__What the task asks__
Your answer must consist of every line from the data below that includes the word "coordinates".

__Material provided__
----------
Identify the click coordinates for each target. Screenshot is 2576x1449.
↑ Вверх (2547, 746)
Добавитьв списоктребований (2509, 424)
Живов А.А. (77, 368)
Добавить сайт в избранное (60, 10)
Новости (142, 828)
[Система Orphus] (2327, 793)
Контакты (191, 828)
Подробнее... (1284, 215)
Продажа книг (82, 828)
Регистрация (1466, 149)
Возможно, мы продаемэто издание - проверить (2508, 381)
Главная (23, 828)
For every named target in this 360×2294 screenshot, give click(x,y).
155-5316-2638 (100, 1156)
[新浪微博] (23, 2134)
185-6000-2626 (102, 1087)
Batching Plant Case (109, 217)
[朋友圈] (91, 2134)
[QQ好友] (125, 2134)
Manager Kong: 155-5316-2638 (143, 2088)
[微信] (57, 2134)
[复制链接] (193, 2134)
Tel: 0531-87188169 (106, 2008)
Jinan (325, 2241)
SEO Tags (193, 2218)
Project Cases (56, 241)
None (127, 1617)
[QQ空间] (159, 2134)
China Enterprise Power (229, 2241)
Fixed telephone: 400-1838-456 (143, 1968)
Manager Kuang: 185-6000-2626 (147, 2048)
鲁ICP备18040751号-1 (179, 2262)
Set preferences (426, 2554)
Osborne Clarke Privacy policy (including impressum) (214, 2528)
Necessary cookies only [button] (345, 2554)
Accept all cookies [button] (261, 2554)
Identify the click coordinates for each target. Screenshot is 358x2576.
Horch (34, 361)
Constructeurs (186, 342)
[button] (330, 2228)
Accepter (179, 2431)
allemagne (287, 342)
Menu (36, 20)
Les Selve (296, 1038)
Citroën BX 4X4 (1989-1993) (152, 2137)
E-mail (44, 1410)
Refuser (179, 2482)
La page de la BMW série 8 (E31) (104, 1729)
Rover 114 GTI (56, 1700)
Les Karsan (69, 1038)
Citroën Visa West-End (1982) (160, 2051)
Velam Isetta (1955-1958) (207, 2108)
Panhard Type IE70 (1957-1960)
----------
__Output for this exercise__
Identify the click coordinates for each target. Screenshot is 2576x1449.
Identify the click coordinates for each target. Screenshot is 358x2576.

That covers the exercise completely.